Oh my! I never thought of sickness and the ego like this before. When my body is sick it is like I asked the body how I feel. The body can’t tell me how I feel because it is a simple learning device. It is like asking my pencil what I feel like writing, or asking my car where I feel like driving. I used to say things like, “I check in with my body to see what it needs.” That’s just funny, really. This is just more ego confusion. Whatever my body “tells” me is just a message from me to me through this device I call my body. Why not just skip the middle man?
Sickness is not something that just happens to the body and the body doesn’t decide if it is sick or not. Sickness is a deliberate choice to use the body as a defense against God. I make the choice to use the body as a symbol of my defense against God. I choose sickness and use the body to express that sickness. Then I pretend to myself that it just happened to me, and I use it to convince myself that I am weak, fragile and the furthest thing from the divine being the Course talks about.
So this morning I woke up feeling stiff and achy. What could be the cause? I worked extra hard both during the week and on the weekend and I haven’t been taking my body for its daily walks with the regularity it needs. This is the way I used to interpret the sensations in the body. Now I am willing to withdraw my projections and own my decision to pretend I am a victim of my work schedule and time constraints.
I don’t need to project onto this body the fears, guilt, and resentments of life in my story. I can stop asking the ego, which doesn’t know anything, what is going on. I can stop using the body to defend against love and give my willingness to know what I am, and to express that instead. I am not forced by circumstances into any amount of work, or bound by the laws of the world in any way. I am the one who decided on the circumstances and made the laws of the world.
As Jesus says, the ego has no knowledge so the ego has no being. This morning, at least, I am sane enough to stop taking advice from imaginary sources, and to ask Reality how I feel. I do this as I ask the Holy Spirit to decide for me how I feel, to decide for me what I think about this, to decide for me what I am to do, to say, where I am to go. I am not surrendering anything of value when I do this, because the ego is nothing and nothing is not valuable. I can let go of any remaining resistance to full surrender because I remember now that this is my true will. I am not giving anything up; I am embracing what I really am.
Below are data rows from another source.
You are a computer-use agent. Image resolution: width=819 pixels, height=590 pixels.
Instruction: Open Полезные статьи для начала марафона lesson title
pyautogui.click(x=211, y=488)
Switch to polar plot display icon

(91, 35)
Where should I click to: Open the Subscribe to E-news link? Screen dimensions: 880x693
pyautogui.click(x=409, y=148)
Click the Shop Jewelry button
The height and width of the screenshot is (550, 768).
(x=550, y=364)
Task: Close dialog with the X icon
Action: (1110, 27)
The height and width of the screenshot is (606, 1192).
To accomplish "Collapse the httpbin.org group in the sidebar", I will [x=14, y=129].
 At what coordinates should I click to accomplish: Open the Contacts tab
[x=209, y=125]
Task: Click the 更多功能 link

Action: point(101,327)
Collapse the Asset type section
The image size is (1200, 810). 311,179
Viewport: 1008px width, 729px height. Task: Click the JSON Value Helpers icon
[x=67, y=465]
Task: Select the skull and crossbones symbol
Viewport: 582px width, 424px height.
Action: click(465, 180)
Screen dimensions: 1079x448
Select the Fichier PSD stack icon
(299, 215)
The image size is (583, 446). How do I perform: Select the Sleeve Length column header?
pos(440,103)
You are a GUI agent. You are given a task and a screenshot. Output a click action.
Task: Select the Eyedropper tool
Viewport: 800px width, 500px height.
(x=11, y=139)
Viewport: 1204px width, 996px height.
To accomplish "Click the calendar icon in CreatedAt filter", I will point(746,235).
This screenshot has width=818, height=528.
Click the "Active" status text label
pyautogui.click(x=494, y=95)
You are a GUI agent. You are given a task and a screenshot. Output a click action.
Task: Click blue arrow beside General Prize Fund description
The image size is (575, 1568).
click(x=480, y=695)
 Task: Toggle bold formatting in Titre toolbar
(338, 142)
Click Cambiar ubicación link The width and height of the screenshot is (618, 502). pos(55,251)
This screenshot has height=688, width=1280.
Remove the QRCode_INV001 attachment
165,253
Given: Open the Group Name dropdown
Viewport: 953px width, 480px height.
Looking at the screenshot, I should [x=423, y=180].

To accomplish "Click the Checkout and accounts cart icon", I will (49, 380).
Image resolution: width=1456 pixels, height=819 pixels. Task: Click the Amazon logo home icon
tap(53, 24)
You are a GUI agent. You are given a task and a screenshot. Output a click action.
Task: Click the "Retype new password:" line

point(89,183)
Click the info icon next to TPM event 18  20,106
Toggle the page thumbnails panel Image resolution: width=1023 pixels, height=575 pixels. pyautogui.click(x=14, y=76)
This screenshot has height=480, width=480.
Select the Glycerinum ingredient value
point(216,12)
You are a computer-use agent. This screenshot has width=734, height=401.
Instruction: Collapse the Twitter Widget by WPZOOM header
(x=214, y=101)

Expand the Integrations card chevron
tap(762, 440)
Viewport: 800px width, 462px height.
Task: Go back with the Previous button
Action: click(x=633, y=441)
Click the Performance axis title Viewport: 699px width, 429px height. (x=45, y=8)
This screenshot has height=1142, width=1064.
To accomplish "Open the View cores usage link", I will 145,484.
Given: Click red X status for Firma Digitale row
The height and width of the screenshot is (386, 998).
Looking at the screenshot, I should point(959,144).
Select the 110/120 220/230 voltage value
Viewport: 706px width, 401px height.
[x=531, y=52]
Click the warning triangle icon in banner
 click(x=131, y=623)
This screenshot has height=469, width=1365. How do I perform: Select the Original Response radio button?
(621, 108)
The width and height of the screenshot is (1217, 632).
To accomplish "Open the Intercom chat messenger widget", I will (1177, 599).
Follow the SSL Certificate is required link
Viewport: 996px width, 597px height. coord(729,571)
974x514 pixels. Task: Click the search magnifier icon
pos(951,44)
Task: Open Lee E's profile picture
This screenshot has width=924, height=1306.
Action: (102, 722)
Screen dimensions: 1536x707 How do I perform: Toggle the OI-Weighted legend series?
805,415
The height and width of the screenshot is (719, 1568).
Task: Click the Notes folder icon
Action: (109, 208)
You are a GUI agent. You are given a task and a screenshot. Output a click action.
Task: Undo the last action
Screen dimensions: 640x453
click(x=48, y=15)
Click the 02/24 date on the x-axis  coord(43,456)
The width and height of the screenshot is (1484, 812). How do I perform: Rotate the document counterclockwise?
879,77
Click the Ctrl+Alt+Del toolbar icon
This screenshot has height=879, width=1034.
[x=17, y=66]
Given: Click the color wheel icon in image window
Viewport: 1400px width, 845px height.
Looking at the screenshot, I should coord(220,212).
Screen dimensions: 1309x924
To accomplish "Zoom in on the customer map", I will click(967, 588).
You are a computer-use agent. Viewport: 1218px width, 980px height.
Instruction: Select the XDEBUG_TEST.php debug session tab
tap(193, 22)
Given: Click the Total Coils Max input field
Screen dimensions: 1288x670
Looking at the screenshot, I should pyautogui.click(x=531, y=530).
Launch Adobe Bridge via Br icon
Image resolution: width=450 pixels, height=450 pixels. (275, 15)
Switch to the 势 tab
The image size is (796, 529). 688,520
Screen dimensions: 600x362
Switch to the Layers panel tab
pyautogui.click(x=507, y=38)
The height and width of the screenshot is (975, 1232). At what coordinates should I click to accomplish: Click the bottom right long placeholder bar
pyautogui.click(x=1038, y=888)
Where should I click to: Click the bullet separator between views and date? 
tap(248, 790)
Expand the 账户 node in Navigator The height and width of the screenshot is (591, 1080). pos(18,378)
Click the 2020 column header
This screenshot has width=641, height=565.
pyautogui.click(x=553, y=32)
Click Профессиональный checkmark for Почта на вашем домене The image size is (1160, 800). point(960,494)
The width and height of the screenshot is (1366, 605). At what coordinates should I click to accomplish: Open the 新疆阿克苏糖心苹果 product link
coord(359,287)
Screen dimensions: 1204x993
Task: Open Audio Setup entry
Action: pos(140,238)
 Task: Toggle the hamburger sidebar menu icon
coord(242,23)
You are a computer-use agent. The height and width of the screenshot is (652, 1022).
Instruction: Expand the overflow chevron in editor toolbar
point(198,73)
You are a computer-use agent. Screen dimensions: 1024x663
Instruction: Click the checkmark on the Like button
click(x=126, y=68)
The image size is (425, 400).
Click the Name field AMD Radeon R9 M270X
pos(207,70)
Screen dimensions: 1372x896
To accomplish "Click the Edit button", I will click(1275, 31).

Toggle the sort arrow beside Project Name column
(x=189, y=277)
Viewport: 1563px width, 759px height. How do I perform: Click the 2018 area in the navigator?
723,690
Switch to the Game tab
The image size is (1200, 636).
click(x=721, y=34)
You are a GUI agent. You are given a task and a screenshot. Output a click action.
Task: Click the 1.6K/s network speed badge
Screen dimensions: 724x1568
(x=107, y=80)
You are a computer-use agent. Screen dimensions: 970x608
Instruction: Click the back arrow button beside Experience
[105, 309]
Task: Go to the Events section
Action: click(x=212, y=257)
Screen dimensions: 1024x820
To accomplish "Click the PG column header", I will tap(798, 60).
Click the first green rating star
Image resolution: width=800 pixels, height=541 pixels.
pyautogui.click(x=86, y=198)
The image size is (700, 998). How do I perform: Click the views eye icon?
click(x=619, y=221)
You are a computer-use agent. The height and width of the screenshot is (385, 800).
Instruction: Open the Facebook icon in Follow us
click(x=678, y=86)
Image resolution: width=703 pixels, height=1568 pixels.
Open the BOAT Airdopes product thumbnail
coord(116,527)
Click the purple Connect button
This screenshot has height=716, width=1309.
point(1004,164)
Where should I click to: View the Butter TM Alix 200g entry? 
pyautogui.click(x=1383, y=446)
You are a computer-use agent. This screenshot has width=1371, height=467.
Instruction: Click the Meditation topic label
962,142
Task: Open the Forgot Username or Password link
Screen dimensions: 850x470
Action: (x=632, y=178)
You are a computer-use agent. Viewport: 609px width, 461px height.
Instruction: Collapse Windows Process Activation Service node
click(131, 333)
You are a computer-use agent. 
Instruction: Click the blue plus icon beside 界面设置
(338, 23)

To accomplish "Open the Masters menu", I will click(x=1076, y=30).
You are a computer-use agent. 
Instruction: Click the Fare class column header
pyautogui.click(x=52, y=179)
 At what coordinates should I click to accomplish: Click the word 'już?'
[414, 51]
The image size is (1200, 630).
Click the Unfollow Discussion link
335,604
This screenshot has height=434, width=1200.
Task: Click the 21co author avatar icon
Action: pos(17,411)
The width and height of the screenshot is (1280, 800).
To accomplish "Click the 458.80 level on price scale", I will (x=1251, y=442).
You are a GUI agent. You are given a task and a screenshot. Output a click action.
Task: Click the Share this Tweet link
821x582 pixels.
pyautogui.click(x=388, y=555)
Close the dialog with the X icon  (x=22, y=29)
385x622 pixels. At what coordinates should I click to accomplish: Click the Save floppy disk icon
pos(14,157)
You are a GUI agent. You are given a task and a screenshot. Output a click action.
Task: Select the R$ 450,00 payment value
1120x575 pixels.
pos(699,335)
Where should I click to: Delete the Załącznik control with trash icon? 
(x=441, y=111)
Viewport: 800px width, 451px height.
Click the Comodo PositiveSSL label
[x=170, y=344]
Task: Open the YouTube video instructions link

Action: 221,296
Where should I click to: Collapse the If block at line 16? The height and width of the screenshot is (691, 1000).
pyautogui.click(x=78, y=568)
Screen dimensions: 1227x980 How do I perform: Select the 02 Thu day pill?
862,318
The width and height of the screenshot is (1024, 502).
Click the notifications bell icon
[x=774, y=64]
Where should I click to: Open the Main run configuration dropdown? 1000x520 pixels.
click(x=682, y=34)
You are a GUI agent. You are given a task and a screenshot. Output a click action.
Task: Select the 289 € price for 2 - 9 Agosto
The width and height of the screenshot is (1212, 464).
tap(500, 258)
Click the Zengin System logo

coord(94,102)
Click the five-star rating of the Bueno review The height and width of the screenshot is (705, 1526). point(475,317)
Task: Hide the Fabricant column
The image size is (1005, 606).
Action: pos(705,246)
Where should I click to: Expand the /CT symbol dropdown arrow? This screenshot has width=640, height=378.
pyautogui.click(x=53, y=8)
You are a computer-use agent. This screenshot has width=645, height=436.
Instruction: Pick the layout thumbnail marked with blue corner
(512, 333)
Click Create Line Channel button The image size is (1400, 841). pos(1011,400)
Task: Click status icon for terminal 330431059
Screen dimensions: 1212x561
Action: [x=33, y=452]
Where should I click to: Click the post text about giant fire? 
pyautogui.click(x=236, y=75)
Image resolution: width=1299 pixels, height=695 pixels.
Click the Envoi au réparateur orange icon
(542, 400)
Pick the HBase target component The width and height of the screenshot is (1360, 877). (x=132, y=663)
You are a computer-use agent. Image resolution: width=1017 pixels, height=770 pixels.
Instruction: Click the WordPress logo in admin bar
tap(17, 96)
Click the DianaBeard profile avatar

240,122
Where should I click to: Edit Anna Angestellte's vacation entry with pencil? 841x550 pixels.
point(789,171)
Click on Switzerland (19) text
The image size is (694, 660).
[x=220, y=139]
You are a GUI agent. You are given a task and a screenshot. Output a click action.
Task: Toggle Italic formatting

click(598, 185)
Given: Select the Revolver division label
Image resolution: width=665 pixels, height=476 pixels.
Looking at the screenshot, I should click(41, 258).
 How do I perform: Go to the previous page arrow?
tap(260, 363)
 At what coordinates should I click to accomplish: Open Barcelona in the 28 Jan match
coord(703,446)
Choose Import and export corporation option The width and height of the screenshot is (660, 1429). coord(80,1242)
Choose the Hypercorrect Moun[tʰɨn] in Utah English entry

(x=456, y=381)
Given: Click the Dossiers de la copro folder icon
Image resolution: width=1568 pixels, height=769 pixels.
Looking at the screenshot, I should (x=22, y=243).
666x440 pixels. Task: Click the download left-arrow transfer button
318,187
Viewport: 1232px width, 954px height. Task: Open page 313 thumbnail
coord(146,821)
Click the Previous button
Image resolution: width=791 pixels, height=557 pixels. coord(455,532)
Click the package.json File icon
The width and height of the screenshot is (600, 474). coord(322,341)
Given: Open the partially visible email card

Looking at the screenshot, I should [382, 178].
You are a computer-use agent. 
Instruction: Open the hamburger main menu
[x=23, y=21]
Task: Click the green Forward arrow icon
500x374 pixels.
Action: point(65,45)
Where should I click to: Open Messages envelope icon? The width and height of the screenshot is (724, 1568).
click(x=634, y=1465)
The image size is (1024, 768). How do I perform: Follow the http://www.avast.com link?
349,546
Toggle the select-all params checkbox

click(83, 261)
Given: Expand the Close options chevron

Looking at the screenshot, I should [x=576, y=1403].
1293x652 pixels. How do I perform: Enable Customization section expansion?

Jesus, this all seems so clear and even self-evident as I sit here with you. Please help me to remember it as the day goes on and the distractions of life attract my attention. Please help me to remember what I am when the ego mind vies for my attention. When I project onto the body and experience discomfort, remind me that this comes not from the world, but from the confused mind, and help me remember that the body is not me, but only a useful tool. Help me remember that I don’t need or want to defend against my loving Father and I don’t want to use sickness to hide from my holy Self. Thank you.